When attempting to stem leaks found in the Sellafield facility, an explosion occurs. This sets off a further chain of explosions in the HASTs (Highly Active Storage Tank), resulting in the release of a highly radioactive plume. A north-easterly wind carries this radioactive material over the Irish Sea, which hits Ireland's eastern coast, particularly County Louth and the Dublin area (Ireland's main population centre) causing widespread chaos.

The Radiological Protection Institute of Ireland also voiced criticisms at the time of airing, Dr Ann McGarry, chief executive of the Radiological Protection Institute of Ireland, said:
"The scenario envisaged in the programme is not realistic and grossly exaggerates the amount of radioactivity that could reach Ireland. The RPII cannot envisage any realistic scenario that would cause the radiation levels in Ireland to reach the concentrations as what was depicted in the drama".

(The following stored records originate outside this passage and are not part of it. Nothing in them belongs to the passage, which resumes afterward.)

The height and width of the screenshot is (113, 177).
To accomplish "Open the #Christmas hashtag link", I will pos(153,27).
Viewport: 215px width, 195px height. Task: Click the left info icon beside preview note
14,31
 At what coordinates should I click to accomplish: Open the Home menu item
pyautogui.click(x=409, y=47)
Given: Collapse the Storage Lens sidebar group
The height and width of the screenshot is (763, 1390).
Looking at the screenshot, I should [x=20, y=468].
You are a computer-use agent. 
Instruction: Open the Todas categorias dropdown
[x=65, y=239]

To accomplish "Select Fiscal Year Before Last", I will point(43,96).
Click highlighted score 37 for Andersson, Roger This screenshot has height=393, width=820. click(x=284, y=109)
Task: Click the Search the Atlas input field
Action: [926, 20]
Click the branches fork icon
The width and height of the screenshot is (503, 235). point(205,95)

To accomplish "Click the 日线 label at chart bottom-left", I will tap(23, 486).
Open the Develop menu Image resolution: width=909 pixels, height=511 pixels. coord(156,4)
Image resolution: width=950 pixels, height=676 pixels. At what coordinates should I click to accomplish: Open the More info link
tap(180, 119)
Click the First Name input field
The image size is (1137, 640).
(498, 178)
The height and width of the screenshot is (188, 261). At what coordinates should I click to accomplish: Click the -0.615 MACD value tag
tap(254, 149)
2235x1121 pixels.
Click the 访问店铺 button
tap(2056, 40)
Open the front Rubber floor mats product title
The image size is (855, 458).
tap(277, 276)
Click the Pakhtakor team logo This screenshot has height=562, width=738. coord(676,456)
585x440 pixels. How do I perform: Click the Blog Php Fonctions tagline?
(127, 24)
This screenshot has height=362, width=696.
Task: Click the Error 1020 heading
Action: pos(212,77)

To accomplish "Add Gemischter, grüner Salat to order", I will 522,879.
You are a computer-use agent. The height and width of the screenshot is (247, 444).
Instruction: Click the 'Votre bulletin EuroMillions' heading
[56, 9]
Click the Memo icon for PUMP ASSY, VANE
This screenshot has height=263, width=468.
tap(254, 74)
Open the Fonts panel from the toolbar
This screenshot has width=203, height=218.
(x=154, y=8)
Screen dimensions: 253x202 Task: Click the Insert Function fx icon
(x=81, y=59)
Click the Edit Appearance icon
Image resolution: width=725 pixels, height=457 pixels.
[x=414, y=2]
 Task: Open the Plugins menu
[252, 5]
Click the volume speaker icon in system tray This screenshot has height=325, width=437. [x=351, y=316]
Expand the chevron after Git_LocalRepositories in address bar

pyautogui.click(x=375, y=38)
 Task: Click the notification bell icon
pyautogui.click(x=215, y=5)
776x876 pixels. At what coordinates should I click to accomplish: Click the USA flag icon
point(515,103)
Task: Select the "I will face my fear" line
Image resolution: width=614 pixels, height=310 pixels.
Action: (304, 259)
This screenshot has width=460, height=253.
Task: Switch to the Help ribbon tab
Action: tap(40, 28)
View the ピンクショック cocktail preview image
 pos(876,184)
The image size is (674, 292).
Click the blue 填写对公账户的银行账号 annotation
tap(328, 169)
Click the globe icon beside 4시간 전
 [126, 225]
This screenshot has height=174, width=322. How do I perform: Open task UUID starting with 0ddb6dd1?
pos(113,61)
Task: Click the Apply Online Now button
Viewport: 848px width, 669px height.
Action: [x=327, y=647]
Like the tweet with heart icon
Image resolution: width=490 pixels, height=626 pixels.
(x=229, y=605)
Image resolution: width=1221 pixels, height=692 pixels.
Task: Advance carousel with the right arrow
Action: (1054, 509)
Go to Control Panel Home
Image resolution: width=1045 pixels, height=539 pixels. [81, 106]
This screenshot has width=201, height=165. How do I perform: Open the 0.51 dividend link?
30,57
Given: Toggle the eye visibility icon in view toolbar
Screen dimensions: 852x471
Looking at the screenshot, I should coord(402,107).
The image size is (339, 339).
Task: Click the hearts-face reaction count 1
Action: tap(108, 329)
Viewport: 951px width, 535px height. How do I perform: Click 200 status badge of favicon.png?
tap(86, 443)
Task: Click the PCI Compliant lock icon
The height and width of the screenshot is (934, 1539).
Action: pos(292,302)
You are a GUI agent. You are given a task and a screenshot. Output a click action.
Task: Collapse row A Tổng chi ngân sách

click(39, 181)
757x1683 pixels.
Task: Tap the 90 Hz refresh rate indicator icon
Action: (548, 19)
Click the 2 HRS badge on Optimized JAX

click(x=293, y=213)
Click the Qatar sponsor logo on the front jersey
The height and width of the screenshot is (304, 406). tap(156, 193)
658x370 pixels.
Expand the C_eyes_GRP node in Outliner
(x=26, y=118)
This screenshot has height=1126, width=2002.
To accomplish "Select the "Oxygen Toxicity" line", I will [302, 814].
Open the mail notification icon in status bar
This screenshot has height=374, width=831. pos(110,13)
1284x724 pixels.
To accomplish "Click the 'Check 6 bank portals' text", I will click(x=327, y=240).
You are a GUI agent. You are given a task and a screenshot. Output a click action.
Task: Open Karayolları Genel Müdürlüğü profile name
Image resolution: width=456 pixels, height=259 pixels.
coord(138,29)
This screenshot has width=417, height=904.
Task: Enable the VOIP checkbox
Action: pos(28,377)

 The RPII was also concerned that the programme appeared to suggest that evacuation would be the appropriate response to an accident at Sellafield. With Dr. McGarry explaining that International best practice indicates that evacuation would not be required as Ireland is at sufficient distance from the British nuclear facilities, that radiation levels arising from an accident would never be sufficiently high to give rise to the effects displayed in the programme.